发布时间：2019-04-30 21:18

【摘要】：随着大量城市地铁隧道的修建,目前围岩分级方法在一定程度上不能满足存在大量地下水、软弱结构面和高地应力等复杂条件下的围岩分级需要,在实际地铁隧道施工过程中,也存在围岩级别相同时其稳定性相差很大的现象。因此,建立新的地铁隧道施工阶段围岩综合分级方法非常有必要。为了减少因围岩分级问题而导致的地铁隧道施工中经常出现的围岩坍塌,透水等地质灾害,更加清晰的了解施工段围岩地质情况,本文针对武汉地铁隧道的具体现状,对现场地质调查和地质资料进行收集整理,在岩体基本质量分级的基础上,采用判别分析方法对围岩进行定性转定量的亚级分级。结合C#与ArcEngine的二次开发实现自动计算地质钻孔的岩体级别并可以根据距离高次方反比法原理利用已有地质钻孔数据对围岩进行等级估算和三维分级显示渲染,利用KML地标将已经进行了岩体基本质量等级估算的围岩的详细信息记录在系统Google Earth平台上进行实时发布实现资源的共享。
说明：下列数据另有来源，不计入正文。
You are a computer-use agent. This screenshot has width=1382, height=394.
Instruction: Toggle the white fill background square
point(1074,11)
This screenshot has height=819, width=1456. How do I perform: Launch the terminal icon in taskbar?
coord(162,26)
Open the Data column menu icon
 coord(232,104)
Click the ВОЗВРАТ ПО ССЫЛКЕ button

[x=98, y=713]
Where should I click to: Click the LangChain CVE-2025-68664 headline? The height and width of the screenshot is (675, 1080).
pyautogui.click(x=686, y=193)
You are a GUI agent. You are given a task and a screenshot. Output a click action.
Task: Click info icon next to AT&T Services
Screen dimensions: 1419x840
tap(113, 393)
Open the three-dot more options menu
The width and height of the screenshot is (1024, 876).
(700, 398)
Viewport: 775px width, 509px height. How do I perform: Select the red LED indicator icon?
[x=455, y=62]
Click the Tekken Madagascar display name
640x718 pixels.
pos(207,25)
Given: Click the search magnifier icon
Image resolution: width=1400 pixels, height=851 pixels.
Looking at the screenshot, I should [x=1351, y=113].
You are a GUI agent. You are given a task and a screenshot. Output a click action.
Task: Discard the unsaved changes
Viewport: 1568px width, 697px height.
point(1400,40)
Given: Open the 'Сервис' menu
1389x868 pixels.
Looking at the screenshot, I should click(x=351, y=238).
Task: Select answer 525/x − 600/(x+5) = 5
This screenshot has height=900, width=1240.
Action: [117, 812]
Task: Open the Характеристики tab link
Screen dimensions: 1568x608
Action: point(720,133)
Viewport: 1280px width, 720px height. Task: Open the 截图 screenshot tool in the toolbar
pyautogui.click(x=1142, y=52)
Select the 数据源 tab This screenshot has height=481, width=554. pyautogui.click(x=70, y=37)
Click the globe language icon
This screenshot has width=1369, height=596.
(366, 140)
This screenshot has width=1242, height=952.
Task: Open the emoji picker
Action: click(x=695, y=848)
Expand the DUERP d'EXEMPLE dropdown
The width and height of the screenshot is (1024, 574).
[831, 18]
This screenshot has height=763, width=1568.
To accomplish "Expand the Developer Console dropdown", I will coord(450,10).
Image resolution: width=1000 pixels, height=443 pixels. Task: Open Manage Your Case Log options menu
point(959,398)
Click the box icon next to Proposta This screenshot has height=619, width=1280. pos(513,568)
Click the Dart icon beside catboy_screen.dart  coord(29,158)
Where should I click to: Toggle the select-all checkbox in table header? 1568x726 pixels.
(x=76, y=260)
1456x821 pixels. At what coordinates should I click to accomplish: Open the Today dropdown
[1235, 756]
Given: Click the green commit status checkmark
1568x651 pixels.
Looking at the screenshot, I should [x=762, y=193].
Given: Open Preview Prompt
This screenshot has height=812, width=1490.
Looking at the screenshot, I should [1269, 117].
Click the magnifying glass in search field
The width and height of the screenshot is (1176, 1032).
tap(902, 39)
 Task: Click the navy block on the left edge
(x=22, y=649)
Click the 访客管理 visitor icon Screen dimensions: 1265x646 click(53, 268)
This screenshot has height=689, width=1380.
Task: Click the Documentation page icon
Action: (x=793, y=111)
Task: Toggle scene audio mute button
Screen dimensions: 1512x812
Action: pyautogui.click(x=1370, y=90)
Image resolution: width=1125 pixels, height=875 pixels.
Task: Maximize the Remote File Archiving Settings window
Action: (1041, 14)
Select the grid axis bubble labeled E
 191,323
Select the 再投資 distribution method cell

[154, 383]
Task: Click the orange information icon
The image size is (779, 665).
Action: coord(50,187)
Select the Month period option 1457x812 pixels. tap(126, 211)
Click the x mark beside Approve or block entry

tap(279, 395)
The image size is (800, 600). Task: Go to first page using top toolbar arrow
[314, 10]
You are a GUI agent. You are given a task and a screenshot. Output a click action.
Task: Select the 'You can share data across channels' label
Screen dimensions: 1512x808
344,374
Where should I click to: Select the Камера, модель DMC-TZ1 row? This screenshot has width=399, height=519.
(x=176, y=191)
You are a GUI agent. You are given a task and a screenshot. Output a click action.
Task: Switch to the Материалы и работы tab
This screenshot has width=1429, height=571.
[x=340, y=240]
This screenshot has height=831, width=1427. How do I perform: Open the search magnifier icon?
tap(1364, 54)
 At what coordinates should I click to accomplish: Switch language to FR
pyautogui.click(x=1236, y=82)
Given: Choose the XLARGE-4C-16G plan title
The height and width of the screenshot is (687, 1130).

主要研究内容包括:(1)关键技术研究,包括判别分析在岩体定性转定量的亚级分级方法中的理论研究与应用,并利用判别分析建立围岩亚级分级理论标准;对距离高次方反比法、交叉验证误差、KML技术、基于无线WIFI网络和无线蜂窝网的计算机定位技术的原理和应用进行研究。(2)根据地铁隧道施工地段围岩与地质钻孔具体分布情况,结合Google SketchUp和ArcGIS软件建造隧道围岩和地质钻孔三维模型,用于系统的三维显示和分析。(3)利用C#结合Google Earth与ArcEngine的二次开发来设计一款具有岩体级别自动计算、围岩等级估算、误差分析、插值结果三维显示渲染、分级结果发布与共享功能的软件。(4)以地铁隧道施工线路W段作为系统测试的具体实例,并运用多种方法对系统误差进行估算。研究结果表明,基于判别分析的岩体基本质量亚级分级方法对隧道围岩分级更加精确,可以满足有大量地下水和软弱结构面等复杂条件下的围岩分级需要,且围岩亚级分级与估算系统也具有较好的实用性。利用判别函数对500个已知等级的样本进行回代计算的准确率高达91.8%,系统对围岩等级估算的反算误差为8.97%,与开挖后揭示信息对比误差为11%,三维分级渲染结果与实际情况较为接近,可以为地铁隧道施工提供参考,也可以作为后续工程施工工程地质数据库的补充,以便最大限度的利用已有数据资源,减少工程支出,优化工程指导,提升工程勘察质量等。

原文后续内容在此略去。